Task details
Answer with a number only, stating how many lines of the records hold the word "Kaza".

Data
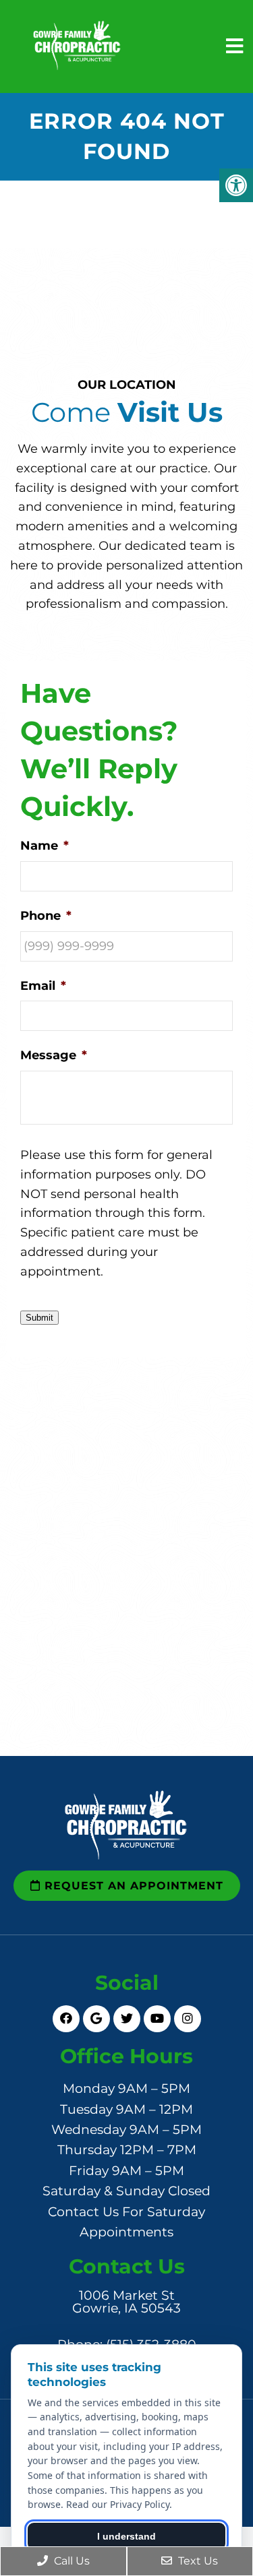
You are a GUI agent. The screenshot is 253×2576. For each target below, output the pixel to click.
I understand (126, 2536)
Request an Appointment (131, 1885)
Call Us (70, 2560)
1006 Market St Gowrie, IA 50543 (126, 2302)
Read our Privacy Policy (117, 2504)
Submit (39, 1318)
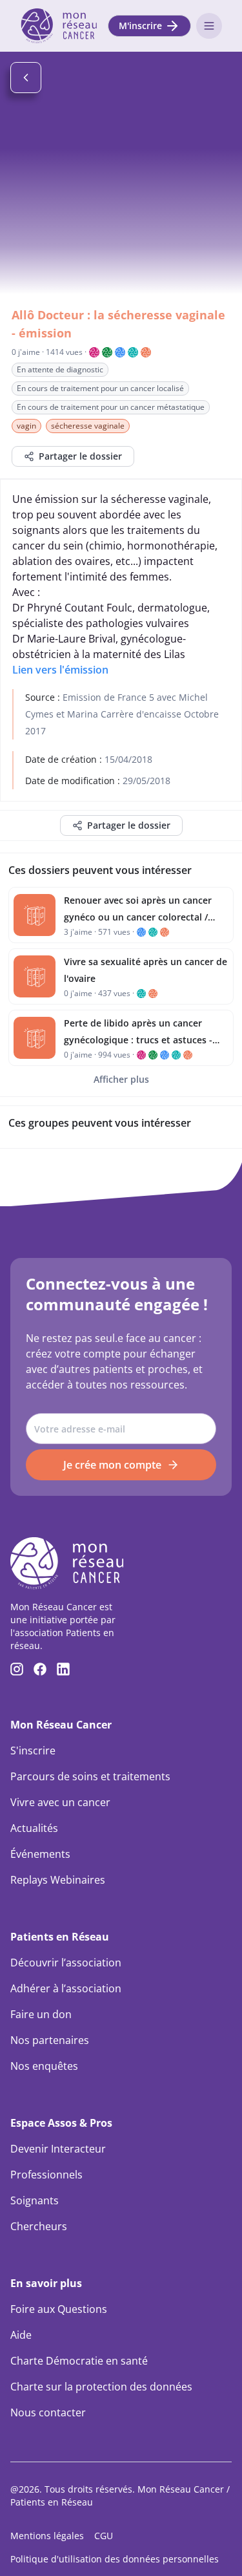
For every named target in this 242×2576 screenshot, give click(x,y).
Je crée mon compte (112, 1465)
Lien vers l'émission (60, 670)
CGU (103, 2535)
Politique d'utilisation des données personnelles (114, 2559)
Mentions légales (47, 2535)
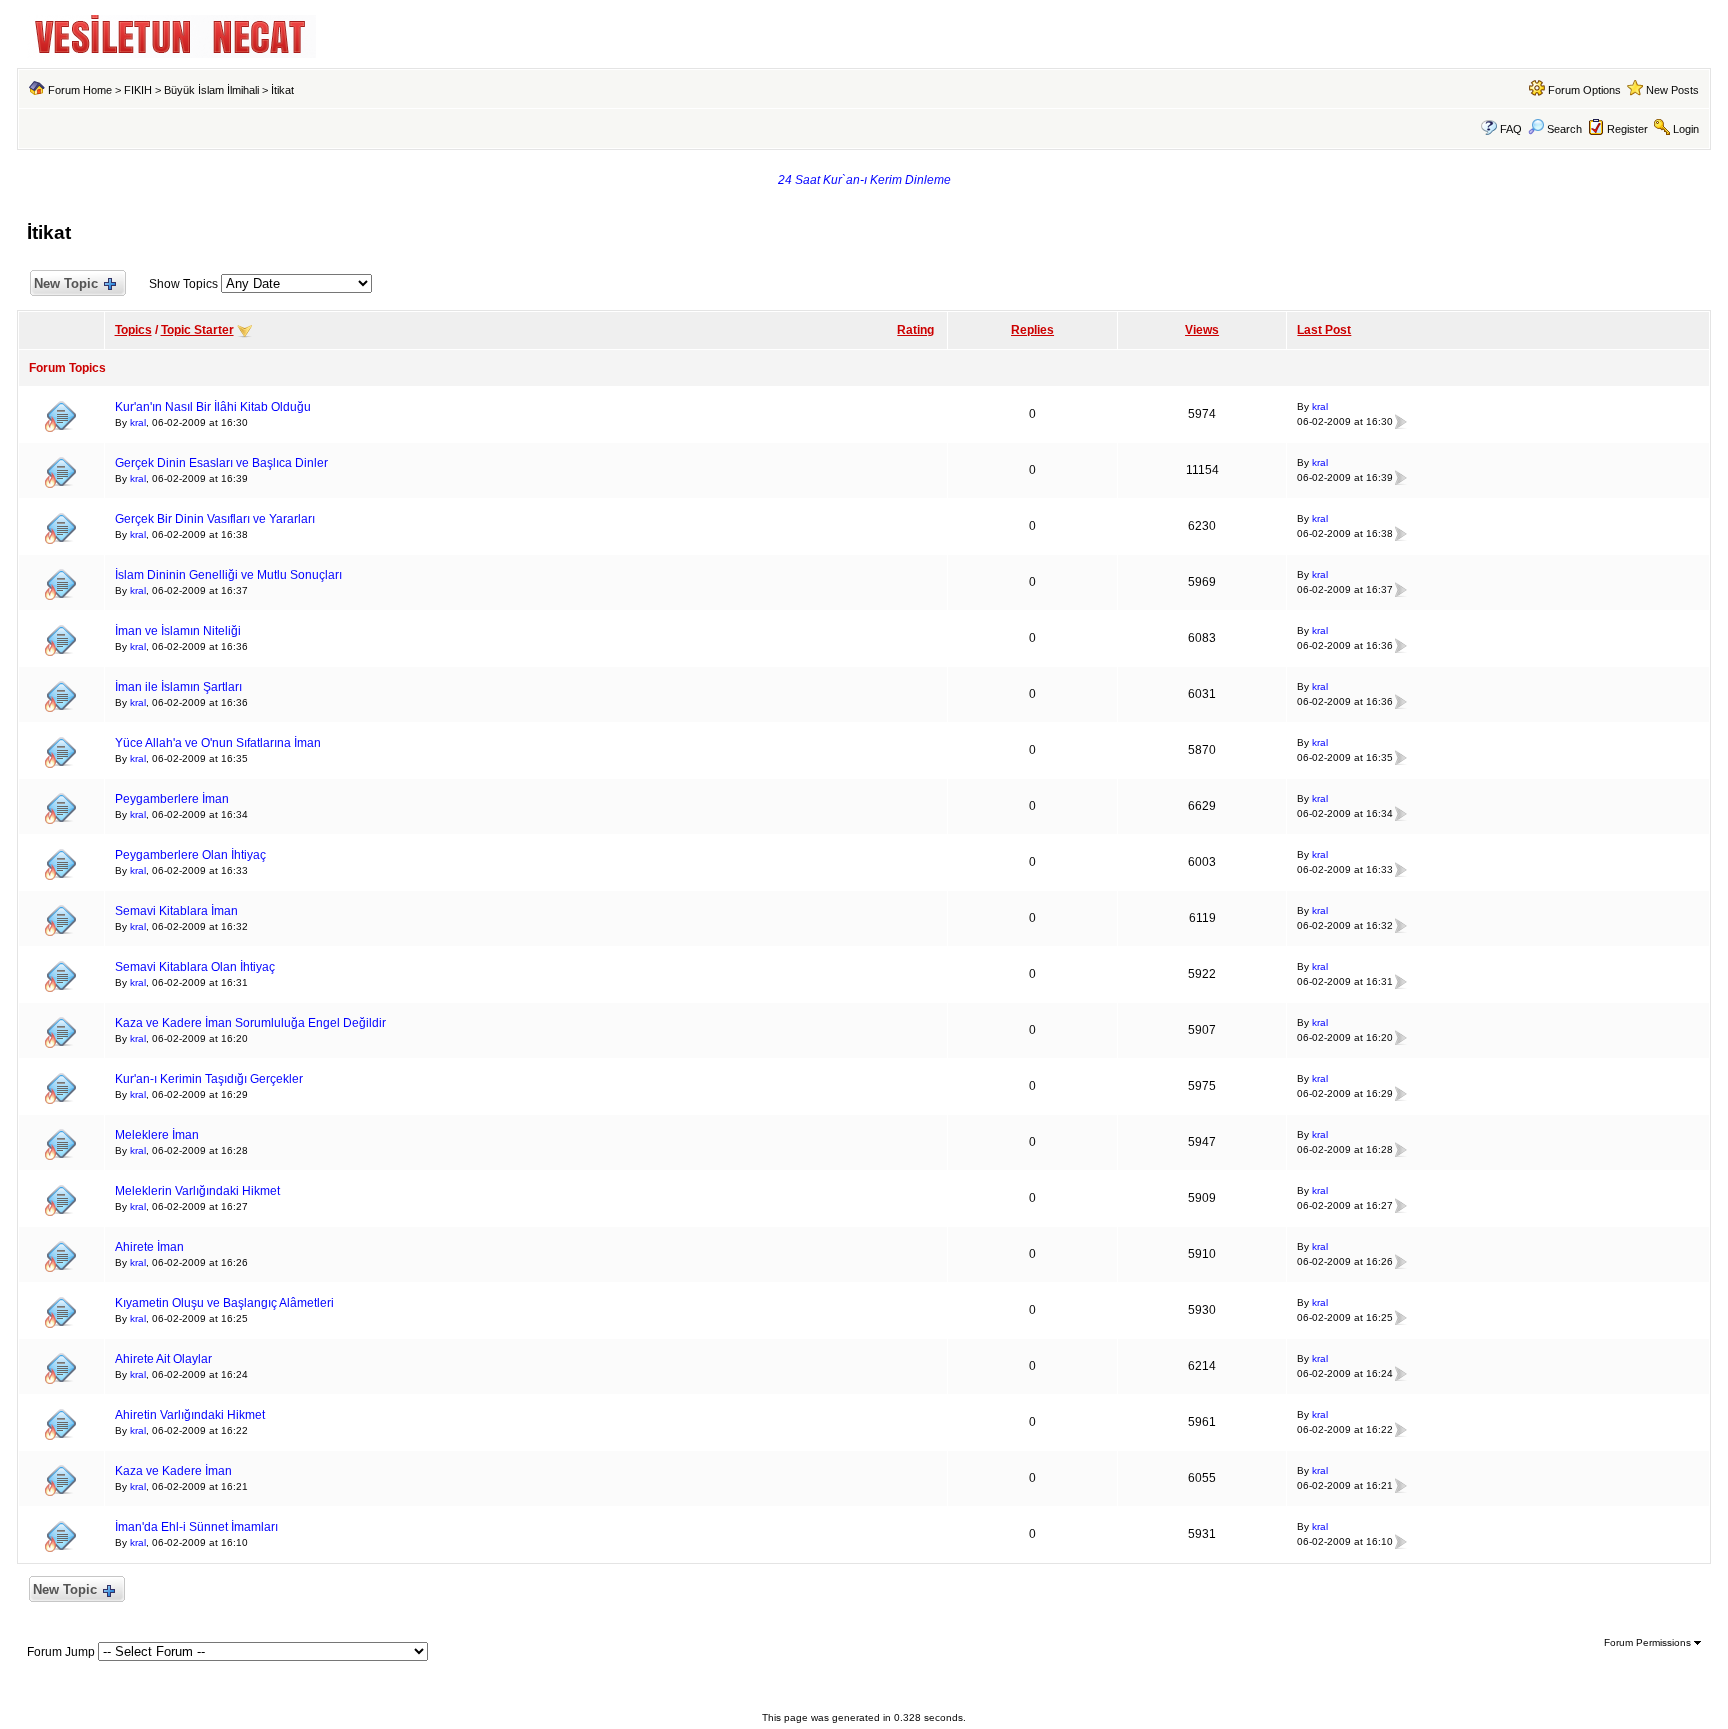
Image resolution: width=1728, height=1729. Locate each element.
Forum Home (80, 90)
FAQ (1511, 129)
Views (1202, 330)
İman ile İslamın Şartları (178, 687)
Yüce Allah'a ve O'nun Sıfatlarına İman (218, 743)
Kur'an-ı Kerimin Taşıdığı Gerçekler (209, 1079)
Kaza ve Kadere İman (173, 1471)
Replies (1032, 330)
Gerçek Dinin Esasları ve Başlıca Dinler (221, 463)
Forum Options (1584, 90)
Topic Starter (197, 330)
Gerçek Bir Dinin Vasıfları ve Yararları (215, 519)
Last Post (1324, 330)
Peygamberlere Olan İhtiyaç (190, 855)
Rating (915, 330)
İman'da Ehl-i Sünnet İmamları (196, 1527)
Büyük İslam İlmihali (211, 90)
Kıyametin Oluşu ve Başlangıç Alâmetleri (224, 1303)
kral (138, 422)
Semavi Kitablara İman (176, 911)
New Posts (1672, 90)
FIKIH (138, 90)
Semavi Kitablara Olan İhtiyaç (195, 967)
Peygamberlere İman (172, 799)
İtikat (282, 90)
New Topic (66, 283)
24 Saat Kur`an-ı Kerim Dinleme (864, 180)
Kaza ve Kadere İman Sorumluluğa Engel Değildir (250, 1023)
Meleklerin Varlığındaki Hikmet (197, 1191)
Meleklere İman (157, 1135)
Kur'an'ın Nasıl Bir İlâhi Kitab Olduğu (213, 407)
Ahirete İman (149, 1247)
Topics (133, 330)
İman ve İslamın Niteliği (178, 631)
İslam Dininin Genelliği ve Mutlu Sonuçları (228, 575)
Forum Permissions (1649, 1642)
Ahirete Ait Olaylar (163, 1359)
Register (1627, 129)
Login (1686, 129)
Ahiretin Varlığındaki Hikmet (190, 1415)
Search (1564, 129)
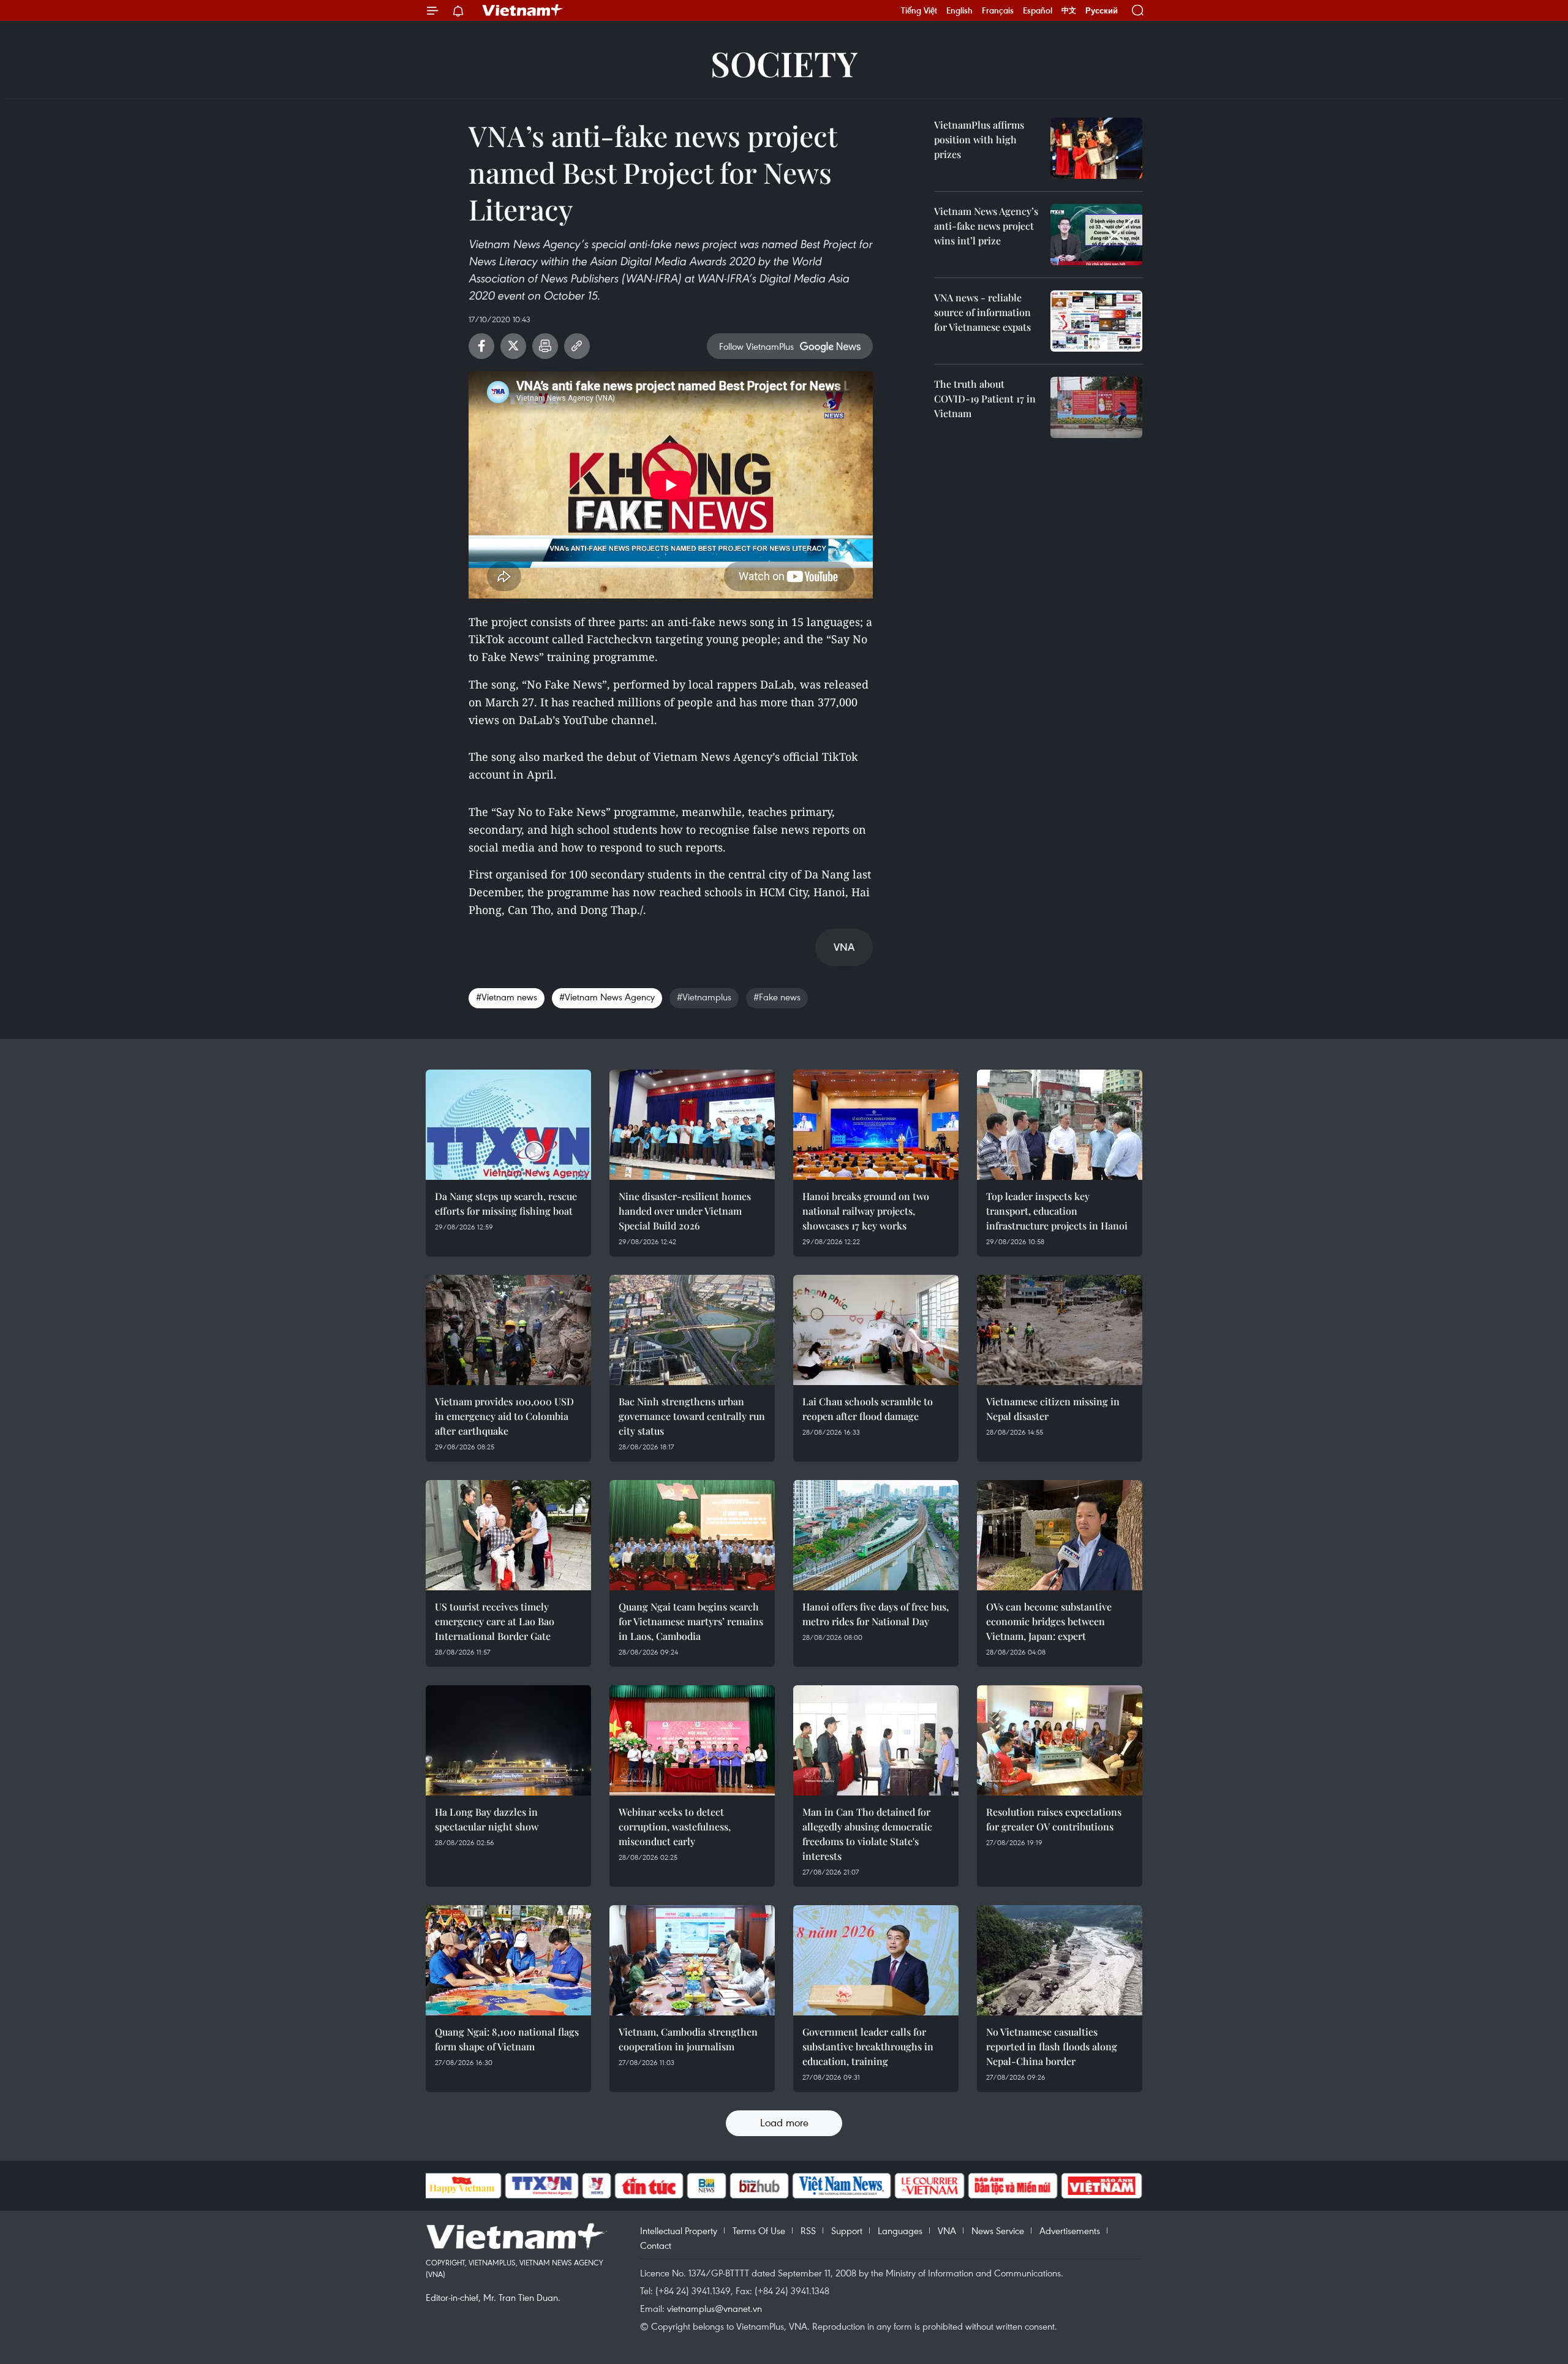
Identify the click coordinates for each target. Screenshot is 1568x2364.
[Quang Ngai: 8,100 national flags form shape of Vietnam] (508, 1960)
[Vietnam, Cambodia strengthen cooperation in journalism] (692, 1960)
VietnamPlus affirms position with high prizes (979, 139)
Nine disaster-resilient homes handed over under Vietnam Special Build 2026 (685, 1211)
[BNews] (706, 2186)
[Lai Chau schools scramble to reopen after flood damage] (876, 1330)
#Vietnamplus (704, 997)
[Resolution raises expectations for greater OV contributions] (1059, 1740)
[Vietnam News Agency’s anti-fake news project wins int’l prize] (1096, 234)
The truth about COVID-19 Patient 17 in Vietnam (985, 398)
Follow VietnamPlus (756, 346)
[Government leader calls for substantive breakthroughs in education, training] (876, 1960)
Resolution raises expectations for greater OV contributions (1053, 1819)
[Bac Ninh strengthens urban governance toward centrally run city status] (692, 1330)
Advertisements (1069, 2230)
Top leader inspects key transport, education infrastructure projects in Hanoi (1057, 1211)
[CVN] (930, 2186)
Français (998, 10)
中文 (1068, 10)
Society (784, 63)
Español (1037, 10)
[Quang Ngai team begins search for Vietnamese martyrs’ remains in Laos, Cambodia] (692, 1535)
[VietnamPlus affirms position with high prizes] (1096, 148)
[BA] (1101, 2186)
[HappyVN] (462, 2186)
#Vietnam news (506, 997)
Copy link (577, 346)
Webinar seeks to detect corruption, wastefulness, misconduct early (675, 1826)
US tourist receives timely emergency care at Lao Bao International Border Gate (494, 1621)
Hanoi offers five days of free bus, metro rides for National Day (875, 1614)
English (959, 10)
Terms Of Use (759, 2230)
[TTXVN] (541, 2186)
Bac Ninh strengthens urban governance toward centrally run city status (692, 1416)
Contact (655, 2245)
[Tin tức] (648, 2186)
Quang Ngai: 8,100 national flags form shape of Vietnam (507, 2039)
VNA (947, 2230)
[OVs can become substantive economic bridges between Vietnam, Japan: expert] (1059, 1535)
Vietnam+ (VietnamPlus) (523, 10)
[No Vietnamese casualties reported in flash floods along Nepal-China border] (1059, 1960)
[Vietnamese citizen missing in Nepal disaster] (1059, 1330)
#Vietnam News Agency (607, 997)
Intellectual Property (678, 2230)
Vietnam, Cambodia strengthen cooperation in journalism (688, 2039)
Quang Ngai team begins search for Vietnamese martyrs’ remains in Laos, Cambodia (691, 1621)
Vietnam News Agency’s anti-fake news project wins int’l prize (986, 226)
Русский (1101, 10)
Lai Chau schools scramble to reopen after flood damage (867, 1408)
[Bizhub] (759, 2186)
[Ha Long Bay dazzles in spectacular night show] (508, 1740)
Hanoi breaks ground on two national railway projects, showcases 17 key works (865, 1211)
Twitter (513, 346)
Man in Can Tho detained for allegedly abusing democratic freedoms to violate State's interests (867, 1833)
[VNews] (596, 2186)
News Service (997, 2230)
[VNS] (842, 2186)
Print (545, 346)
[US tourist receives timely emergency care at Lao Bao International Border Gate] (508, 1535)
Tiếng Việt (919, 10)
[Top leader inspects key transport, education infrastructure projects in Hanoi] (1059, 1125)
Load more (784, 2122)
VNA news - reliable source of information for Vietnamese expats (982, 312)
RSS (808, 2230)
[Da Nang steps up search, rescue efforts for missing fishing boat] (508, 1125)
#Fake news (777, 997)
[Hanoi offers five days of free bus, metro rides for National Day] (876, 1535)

Answer
2